CHALLENGE
Convert the items from the very first line up to and including the line containing "Action: 162,440" into a JSON list of strings, one string per line, with blank lines omitted.
***
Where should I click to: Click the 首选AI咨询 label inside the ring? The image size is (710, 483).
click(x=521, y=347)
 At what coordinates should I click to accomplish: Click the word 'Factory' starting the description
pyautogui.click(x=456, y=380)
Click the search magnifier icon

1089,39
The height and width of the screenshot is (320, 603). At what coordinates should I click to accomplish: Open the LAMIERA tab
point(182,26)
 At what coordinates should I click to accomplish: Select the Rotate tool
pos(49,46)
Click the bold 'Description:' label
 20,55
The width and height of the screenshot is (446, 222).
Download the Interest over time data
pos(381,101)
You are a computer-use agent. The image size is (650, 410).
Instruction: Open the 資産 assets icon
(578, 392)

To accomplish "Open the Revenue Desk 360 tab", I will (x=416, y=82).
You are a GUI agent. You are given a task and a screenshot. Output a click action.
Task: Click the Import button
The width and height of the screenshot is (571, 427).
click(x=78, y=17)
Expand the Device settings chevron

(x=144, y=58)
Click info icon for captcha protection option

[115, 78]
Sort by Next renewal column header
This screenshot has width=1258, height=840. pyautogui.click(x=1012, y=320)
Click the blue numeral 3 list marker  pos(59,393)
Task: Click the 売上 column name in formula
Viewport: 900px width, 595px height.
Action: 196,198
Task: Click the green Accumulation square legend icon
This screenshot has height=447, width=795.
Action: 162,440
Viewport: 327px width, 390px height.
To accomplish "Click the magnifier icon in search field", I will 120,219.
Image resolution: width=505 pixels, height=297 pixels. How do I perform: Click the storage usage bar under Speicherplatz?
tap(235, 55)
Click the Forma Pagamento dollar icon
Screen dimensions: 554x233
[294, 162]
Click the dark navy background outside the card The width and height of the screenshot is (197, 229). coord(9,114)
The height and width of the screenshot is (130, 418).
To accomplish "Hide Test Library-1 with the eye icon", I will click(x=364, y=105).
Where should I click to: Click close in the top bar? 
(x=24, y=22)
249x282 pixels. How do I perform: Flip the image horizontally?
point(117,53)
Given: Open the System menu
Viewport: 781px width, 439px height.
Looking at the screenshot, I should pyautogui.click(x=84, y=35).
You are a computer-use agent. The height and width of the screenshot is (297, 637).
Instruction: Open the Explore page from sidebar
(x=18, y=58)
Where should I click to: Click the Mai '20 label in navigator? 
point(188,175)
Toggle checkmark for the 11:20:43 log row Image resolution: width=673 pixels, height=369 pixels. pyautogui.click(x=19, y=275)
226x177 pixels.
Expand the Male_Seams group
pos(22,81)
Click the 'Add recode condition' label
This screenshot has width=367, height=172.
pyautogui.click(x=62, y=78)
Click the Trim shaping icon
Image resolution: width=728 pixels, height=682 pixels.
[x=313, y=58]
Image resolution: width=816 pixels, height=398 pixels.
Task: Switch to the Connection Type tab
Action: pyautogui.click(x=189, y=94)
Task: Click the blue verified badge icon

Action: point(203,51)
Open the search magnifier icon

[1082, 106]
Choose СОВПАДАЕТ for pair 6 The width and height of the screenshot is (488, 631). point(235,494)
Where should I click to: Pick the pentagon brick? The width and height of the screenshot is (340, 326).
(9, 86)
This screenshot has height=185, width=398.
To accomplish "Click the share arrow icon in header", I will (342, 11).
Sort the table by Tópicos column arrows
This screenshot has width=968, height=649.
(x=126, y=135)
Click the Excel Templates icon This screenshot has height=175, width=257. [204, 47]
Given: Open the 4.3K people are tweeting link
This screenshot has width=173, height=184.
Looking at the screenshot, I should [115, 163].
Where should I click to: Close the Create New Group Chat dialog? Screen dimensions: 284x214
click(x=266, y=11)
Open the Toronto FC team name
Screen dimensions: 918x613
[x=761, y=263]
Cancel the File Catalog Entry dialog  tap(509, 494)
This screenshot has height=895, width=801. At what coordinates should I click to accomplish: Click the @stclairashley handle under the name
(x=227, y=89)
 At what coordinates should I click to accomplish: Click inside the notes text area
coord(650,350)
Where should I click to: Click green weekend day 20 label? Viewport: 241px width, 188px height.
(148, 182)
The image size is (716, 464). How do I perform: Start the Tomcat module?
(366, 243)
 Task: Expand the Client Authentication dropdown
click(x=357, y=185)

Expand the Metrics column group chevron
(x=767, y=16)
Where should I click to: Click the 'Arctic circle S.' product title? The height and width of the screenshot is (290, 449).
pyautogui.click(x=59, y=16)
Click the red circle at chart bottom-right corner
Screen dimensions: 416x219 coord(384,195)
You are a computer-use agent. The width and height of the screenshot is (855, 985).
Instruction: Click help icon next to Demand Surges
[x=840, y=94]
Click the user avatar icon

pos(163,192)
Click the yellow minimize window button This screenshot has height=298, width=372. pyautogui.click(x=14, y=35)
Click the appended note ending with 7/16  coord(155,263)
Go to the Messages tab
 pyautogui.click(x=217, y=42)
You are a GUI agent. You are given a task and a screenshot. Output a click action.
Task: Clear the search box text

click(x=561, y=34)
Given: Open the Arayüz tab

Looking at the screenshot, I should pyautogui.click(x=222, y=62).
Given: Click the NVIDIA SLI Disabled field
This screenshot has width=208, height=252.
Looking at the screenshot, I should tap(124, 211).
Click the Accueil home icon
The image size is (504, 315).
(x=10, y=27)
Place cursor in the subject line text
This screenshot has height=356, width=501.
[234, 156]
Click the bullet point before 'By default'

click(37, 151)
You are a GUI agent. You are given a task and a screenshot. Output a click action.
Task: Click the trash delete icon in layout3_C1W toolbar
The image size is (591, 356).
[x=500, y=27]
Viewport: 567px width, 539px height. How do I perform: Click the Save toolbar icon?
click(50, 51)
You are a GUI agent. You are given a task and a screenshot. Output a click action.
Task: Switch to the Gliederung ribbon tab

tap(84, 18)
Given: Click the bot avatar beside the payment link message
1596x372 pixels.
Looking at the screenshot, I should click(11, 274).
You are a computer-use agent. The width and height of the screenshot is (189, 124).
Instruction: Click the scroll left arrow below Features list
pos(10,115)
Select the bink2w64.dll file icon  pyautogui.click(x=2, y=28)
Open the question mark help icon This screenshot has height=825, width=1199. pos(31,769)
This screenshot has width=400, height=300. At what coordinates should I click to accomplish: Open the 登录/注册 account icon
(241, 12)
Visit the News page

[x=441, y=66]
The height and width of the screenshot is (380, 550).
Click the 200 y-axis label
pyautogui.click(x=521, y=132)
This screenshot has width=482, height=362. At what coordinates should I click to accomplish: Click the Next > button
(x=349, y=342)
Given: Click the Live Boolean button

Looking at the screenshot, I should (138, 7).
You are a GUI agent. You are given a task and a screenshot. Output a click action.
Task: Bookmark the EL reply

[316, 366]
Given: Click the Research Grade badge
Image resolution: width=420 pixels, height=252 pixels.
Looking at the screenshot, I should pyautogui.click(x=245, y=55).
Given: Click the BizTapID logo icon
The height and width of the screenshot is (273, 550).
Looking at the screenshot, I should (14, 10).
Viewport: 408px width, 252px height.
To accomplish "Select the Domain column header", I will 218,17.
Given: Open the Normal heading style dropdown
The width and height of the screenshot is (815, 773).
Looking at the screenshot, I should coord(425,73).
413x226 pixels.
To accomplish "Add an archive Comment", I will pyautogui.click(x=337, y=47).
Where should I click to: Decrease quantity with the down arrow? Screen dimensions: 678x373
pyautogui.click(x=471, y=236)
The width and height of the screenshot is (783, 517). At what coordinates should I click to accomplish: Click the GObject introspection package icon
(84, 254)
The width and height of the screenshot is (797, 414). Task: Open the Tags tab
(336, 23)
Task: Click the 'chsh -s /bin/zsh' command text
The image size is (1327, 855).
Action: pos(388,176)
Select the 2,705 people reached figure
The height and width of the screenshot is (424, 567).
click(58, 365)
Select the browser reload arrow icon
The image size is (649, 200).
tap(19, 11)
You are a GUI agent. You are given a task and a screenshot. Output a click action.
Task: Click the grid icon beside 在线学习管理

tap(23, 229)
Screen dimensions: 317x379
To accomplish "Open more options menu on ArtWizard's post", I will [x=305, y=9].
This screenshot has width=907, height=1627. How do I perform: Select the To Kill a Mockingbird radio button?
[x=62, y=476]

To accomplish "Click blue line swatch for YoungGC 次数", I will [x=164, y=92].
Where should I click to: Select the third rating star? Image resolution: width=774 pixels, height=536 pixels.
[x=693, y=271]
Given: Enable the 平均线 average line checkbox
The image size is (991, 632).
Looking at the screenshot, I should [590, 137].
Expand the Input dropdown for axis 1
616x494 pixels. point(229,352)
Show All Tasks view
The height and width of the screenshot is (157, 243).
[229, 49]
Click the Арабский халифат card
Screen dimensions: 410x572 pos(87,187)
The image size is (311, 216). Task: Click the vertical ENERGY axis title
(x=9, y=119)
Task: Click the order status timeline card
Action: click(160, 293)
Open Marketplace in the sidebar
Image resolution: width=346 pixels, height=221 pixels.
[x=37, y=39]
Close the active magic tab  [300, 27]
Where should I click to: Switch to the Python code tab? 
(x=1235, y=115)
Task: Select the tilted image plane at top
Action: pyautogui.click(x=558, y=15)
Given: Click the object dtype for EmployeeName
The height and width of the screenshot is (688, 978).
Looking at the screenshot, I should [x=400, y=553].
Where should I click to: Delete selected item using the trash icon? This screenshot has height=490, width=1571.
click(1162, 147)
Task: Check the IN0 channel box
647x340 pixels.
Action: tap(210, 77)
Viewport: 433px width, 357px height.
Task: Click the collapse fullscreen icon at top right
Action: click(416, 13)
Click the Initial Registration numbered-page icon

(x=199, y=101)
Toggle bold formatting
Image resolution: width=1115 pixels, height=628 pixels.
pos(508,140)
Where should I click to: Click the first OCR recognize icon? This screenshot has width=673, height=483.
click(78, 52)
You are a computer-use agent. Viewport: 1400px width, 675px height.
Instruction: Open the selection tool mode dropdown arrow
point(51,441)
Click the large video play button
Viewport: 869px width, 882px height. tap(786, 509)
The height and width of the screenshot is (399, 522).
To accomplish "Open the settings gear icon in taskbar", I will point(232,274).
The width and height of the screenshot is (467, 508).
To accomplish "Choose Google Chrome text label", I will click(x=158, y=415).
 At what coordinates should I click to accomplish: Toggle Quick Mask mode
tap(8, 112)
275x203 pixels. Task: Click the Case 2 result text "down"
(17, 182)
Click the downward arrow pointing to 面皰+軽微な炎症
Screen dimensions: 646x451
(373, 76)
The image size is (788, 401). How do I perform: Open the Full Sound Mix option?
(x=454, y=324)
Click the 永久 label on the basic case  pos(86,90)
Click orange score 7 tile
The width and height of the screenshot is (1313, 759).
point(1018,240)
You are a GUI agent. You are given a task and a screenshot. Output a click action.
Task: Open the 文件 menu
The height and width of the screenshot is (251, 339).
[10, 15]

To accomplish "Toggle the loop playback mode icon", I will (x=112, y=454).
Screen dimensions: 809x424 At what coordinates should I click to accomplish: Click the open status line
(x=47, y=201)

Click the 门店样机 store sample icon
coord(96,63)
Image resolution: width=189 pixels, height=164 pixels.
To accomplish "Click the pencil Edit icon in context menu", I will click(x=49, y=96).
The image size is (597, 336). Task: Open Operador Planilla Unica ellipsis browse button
***
EXERCISE RESPONSE
[
  "Where should I click to: Click the 首选AI咨询 label inside the ring? The image size is (710, 483).",
  "click(x=521, y=347)",
  " At what coordinates should I click to accomplish: Click the word 'Factory' starting the description",
  "pyautogui.click(x=456, y=380)",
  "Click the search magnifier icon",
  "1089,39",
  "The height and width of the screenshot is (320, 603). At what coordinates should I click to accomplish: Open the LAMIERA tab",
  "point(182,26)",
  " At what coordinates should I click to accomplish: Select the Rotate tool",
  "pos(49,46)",
  "Click the bold 'Description:' label",
  " 20,55",
  "The width and height of the screenshot is (446, 222).",
  "Download the Interest over time data",
  "pos(381,101)",
  "You are a computer-use agent. The image size is (650, 410).",
  "Instruction: Open the 資産 assets icon",
  "(578, 392)",
  "To accomplish \"Open the Revenue Desk 360 tab\", I will (x=416, y=82).",
  "You are a GUI agent. You are given a task and a screenshot. Output a click action.",
  "Task: Click the Import button",
  "The width and height of the screenshot is (571, 427).",
  "click(x=78, y=17)",
  "Expand the Device settings chevron",
  "(x=144, y=58)",
  "Click info icon for captcha protection option",
  "[115, 78]",
  "Sort by Next renewal column header",
  "This screenshot has width=1258, height=840. pyautogui.click(x=1012, y=320)",
  "Click the blue numeral 3 list marker  pos(59,393)",
  "Task: Click the 売上 column name in formula",
  "Viewport: 900px width, 595px height.",
  "Action: 196,198",
  "Task: Click the green Accumulation square legend icon",
  "This screenshot has height=447, width=795.",
  "Action: 162,440"
]